Fernando Alonso said Michael Schumacher was the greatest rival of his career as the Spaniard prepares to bow out of Formula One.
Alonso, 37, will start his 312th and final grand prix in Abu Dhabi on Sunday.
His 18-season F1 legacy will be divided into two parts: one where his remarkable race craft enabled him to win 32 times, beat arguably the greatest in Schumacher, and claim back-to-back world championships.
The other will have him judged as a divisive, and poorly-advised driver, who made a catalogue of wrong career moves.
Alonso was also implicated in two of the sport’s darkest days, the so-called Spygate scandal of 2007 – where his then-McLaren team were discovered to have 780 pages of Ferrari technical details – and Crashgate, a year later. Renault hatched a plan for Nelson Piquet to crash in Singapore, allowing Alonso to claim the most unlikely of wins. The Spaniard has always denied any wrong-doing.
Following his title-winning triumphs at Renault, Alonso fell out with Hamilton during one fractious year at McLaren. A move back to Renault followed, before five fruitless seasons at Ferrari, and a second woeful spell at McLaren. He will retire without a victory in more than five years, without a podium finish in more than four, and heads into Sunday’s race 10th in the championship, sandwiched between Kevin Magnussen and Esteban Ocon.
Remarkably, Hamilton has scored more points in his last seven races than Alonso has managed in four years.
Who would have thought that when the fresh-faced Briton was thrown alongside Alonso, who had just beaten Schumacher to two successive titles, nearly 13 years ago?

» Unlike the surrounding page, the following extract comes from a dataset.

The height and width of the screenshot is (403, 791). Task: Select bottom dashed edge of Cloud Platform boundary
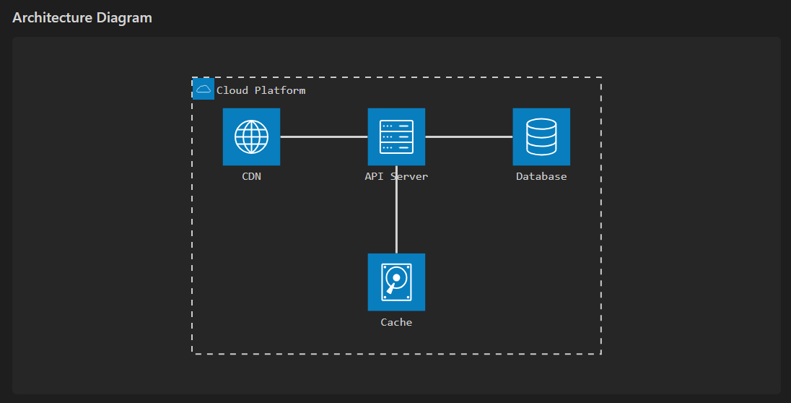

“If I have to say who my greatest rival was, it will be Michael,” Alonso said on the eve of the season-concluding race.
“When I was go-karting, Michael was winning. When I was in the junior categories, Michael was winning. When I got to Formula One, Michael was dominating. Then, I found myself fighting wheel-to-wheel with him. Those battles were definitely special, and emotional.”
The great and good of F1 will throw a paddock party in Alonso’s honour on Saturday evening. Next year, he will set his sights on matching Briton’s Graham Hill by winning the Indianapolis 500 – to add to his victories in Monaco and Le Mans – and complete the ‘Triple Crown’.
Alonso insisted here that his grand prix career may not be over, but it is highly unlikely he will sit in a Formula One cockpit again.
“It is difficult to think about coming back, but the door is not closed,” he added. “I don’t know how I will feel next year because I’ve been doing this for my whole life.
“There are negative aspects to Formula One. If you are here for 18 seasons, you have to dedicate your entire life to it. You have no friends, no family, no free time, no privacy, no wife, no kids, no nothing. It is just full dedication if you want to succeed.
“Maybe by April or May, I am desperate, on the sofa, so I find a way to somehow come back. But that’s not the idea.”